That promised upbeat post isn't coming quite yet, I fear. S.D. likes the idea of there being clouds of melancholy
which sort of hang around waiting for someone to encounter them, and that you
can blunder into them unawares and take some time to re-emerge.
As sometimes
happens, I was in one of these over the weekend, and arrived in church on
Sunday with my mind primed for misery. There weren’t very many people around
and some of the most active people in the church are away for all sorts of
different reasons. Anyone under 70 was in short supply. Debbie our ordinand
(‘our ordinand’ no longer, but ordained) will now be reeling around the
southern suburbs of Ipswich as she gets used to her training parish, removing
another enthusiastic presence from Swanvale Halt. As I was on my way down the
hill I was accosted from a car by another couple: ‘we won’t be in church this
morning, our grandsons are with us’. Family as rival to faith rather than partner
with it. Never have I got so close as I did yesterday just to walking out in
despair at our ability to have any impact even on the lives of those who are
the most faithful. ‘It’s hardly uplifting to suspect that you’re merely in the
business of spiritual terminal care,’ S.D. had reflected when I saw him. Of
course those people matter as much as anyone does, and our hearts should be set
in heaven and not on earth and its vicissitudes. We know that; ‘It doesn’t
really help, though, does it?’ S.D. concluded.
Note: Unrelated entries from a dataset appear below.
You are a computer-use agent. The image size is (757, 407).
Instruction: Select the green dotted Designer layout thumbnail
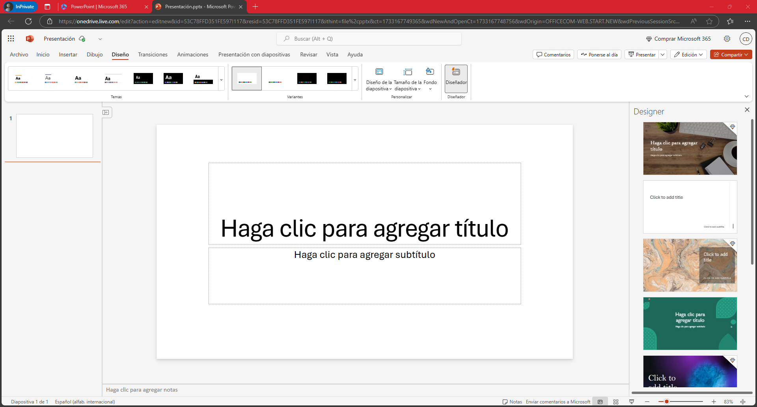tap(690, 323)
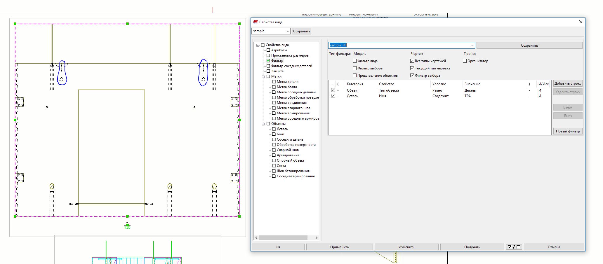Click the check/uncheck all toggle button
This screenshot has height=264, width=603.
(x=514, y=247)
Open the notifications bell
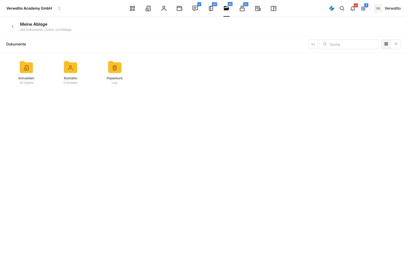 pyautogui.click(x=353, y=8)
I was deacon at the 10am mass, so not presiding, and as it happened not
preaching either. I sat and listened to Marion our curate talking about
Jeremiah 20 and how in church life we tend to cover up what we really feel,
worried that it’s not appropriate. I wondered how far I could share what I
felt, how far it was real, how far it was merely neurotic, and how far it would
be helpful or harmful for my grimmer emotions to be let free to lash around the
church. Gradually it became easier to ignore my sloshing inward negativity. The
adrenalin of doing a big christening service with lots of children kicked in:
at one point I was leading some prayers and opened my eyes to see a little girl
in the process of knocking over the Paschal Candle, just in time for me to
reach out and catch it.
This morning I sat with Zechariah the prophet and read what
he had to say. ‘When you fasted and lamented in the fifth month and the seventh
month for these seventy years, was it for me you fasted?’ the Lord asks the
people. The answer is clearly no, which is why they end up driven out of their
city and scattered abroad. But that’s not the end of the story: ‘old men and
women shall again sit in the streets of Jerusalem, and the streets shall be
full of boys and girls playing. Even though it seems impossible to the remnant
of my people, shall it seem impossible to me?’
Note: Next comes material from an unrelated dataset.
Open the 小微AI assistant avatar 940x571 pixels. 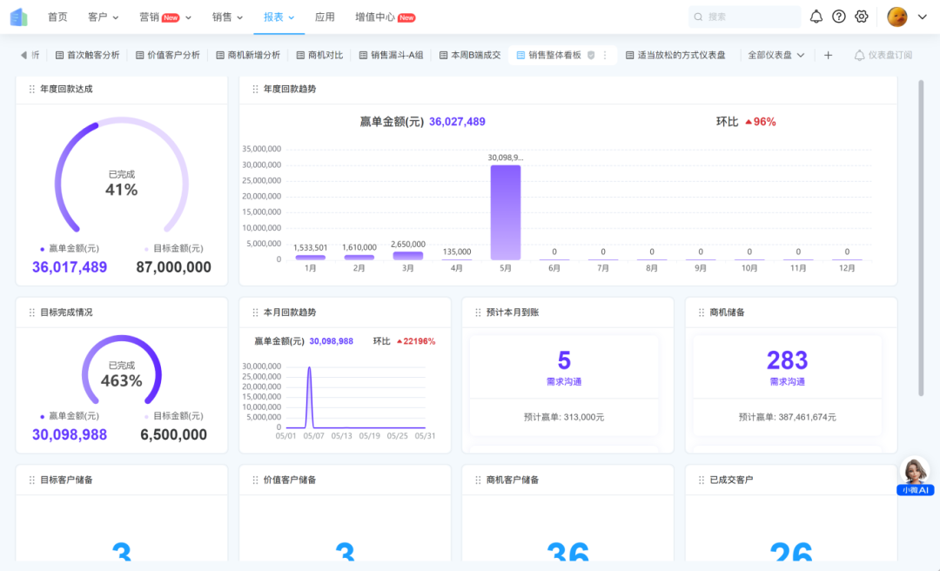915,473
Caught up in our own particular circumstances, it’s hard to
see beyond them. This time of the purging of the Church, which still has to
give up its desire for power and success, means it’s a surprise anyone still
wants to come to church at all. We have fasted for entirely the wrong things.
But this is the long story of God’s people, and this oscillation, this wave,
moves through the narrative again and again. The remnant turns again to God,
and things change. Our call is, as it always is, to persist.
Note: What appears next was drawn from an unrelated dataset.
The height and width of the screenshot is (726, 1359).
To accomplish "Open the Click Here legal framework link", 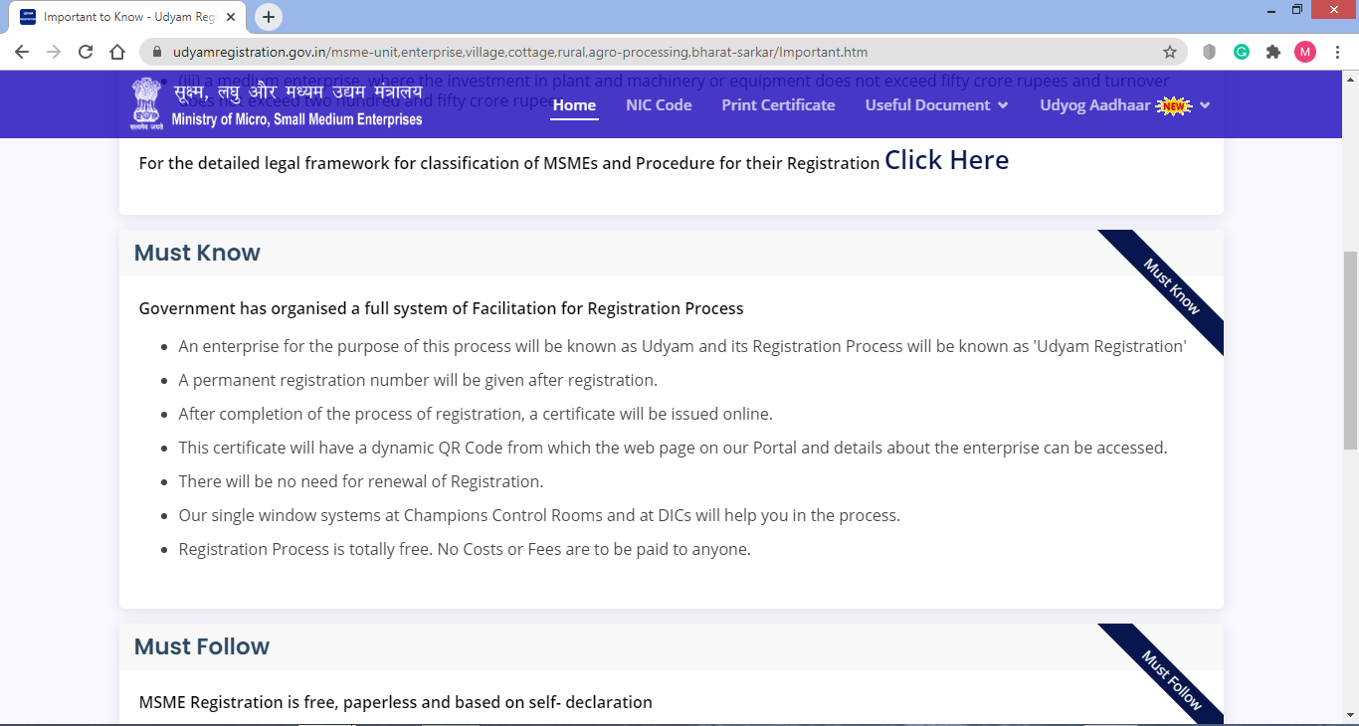I will [946, 160].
Maybe this: "I said to my soul, be still, and wait without hope
ReplyDeleteFor hope would be hope for the wrong thing; wait without love,
For love would be love of the wrong thing; there is yet faith
But the faith and the love and the hope are all in the waiting.
Wait without thought, for you are not ready for thought:
So the darkness shall be the light, and the stillness the dancing."
??
(I'm not quite sure why we're not ready for thought, but I wouldn't dare argue with TSE!)
Anyway, I hope you don't cop too many more of those drifting clouds of melancholy for a bit; enlightening as they may be for your readers, they sound tough for you.